The Holocaust – 24.3

Schutzstaffel
the security squadron (SS), that rounded up Jews; could shoot and kill any Jew

Holocaust
the systematic murder of 11 million people across Europe, more than half were Jews

Anti-Semitism
hatred of the Jews

Nuremberg Laws
stripped Jews of their German citizenship, jobs and property; 1935

Kristallnacht
known as the “Night of Broken Glass” – on November 9-10, 1938, Nazi storm troopers attacked Jewish homes, businesses, and synagogues across Germany; glass windows were smashed, 100 Jews were killed, and hundreds of Jews were injured; 30,000 Jews were arrested; hundreds of synagogues were burned; Nazis blamed Jews for the destruction

Joachim von Ribbentrop
the German foreign minister in 1938; “We all want to get rid of our Jews. The difficulty is that no country wishes to receive them.”

St.

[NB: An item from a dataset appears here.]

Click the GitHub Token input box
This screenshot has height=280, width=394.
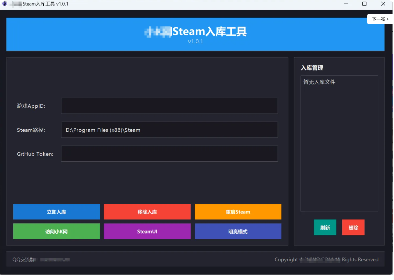pos(169,154)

Louis
a German ocean liner that passed Miami in 1939 forced by U.S. Coast Guard to return to Europe; 943 passengers; 740 passengers had U.S. immigration papers and were denied entry into the U.S.; more than half eventually died in Holocaust

Final Solution
the policy of Hitler that began in Poland, that condemned to slavery or death
Jews, communists, Freemason, Jehovah’s Witnesses, gypsies, homosexuals, incurably ill, physically disabled, mentally deficient, and mentally ill – – people that the Nazis thought were inferior, unworthy, or enemies of the state

Ghettos
segregated Jewish areas in certain Polish cities; these were sealed off by the Nazis with barbed wire and stone walls

Concentration Camps
labor camps, originally set up to imprison political opponents and protesters; Jews were dragged from homes and herded onto trains and trucks to be shipped to camps; expanded by SS and used to warehouse the “undesirables”

Scapegoat
someone who is made to bear the blame of others

Jews were Targeted
blamed as the cause of Germany’s failures, WW I defeat, and economic woes

Star of David
the Jews had to wear this as a yellow patch to make it easier for Nazis to identify them

Jewish Refugees
they had trouble finding nations that would accept them; France took – 40,000; Britain took – 80,000; Palestine (controlled by the British) took – 30,000; United States – 100,000 (persons of exceptional merit)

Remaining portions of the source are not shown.